Secara politik, pilkada adalah potret kualitas demokrasi suatu bangsa, baik sebagai sistem maupun tata nilai. Di atas semua itu, pilkada adalah perhelatan politik yang mencerminkan wajah bangsa. Pilkada sering kali menjadi ajang supremasi kelompok atas yang lainnya. Potensi politik identitas bernuansa SARA tentunya tidak dapat dipandang sebelah mata.

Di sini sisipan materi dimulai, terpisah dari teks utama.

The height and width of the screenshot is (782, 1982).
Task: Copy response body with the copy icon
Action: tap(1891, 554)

Dalam pertarungan politik, populisme adalah hal yang wajar. Masalahnya adalah jika populisme dilakukan dengan merendahkan dan menista kelompok lain. Populisme berpotensi menimbulkan masalah SARA ketika dikembangkan dengan model dan pendekatan komunalisme. Populisme melanggengkan dominasi mayoritas atas minoritas yang membuat kohesi sosial dan kebinekaan rapuh. masyarakat Indonesia masih hidup dalam komunalisme. Kuatnya ikatan in-group, identitas, dan kolektivitas kelompok menumbuhkan sikap tertutup, konservatif, dan intoleran terhadap kelompok lain (out-group) yang dipandang sebagai ancaman dan lawan.

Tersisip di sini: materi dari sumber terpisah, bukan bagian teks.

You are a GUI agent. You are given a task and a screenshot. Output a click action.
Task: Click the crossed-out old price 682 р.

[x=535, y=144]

Tantangan berikutnya adalah bagaimana mewujudkan penyelenggaraan pilkada yang berkeadaban. Menihilkan dan memisahkan aspek SARA dalam pilkada tidaklah mudah, bahkan mungkin mustahil. Memilih adalah persoalan preferensi. Rasionalitas dan objektivitas seseorang dalam menentukan pilihan tetap akan dipengaruhi oleh subjektivitas emosional atas dasar keyakinan agama dan afinitas kelompok. Subjektivitas merupakan sikap manusiawi.
Yang paling mungkin diusahakan adalah meminimalkan atau menurunkan potensi politik SARA. Terkait dengan pilkada dapat dilakukan sosialisasi dan pendidikan pemilih (voters education) agar masyarakat memilih secara rasional dengan nalar kritis. Partai politik, kekuatan masyarakat sipil, dan media massa perlu bekerja sama membantu masyarakat mengenal, menganalisis, dan menilai program kerja dan rekam jejak para kandidat.
Dalam konteks itu, Kepolisian RI telah membentuk Satgas Nusantara untuk mengantisipasi dan menindak pelanggaran hukum dalam bentuk kampanye-kampanye SARA selama pilkada. Penanganan hukum secara proporsional dan profesional atas pelanggaran-pelanggaran yang mengancam stabilitas nasional dan kebinekaan selama pilkada, selain akan memberi efek jera, juga merupakan bentuk mitigasi atas kampanye-kampanye SARA yang rentan terjadi pada pilpres mendatang.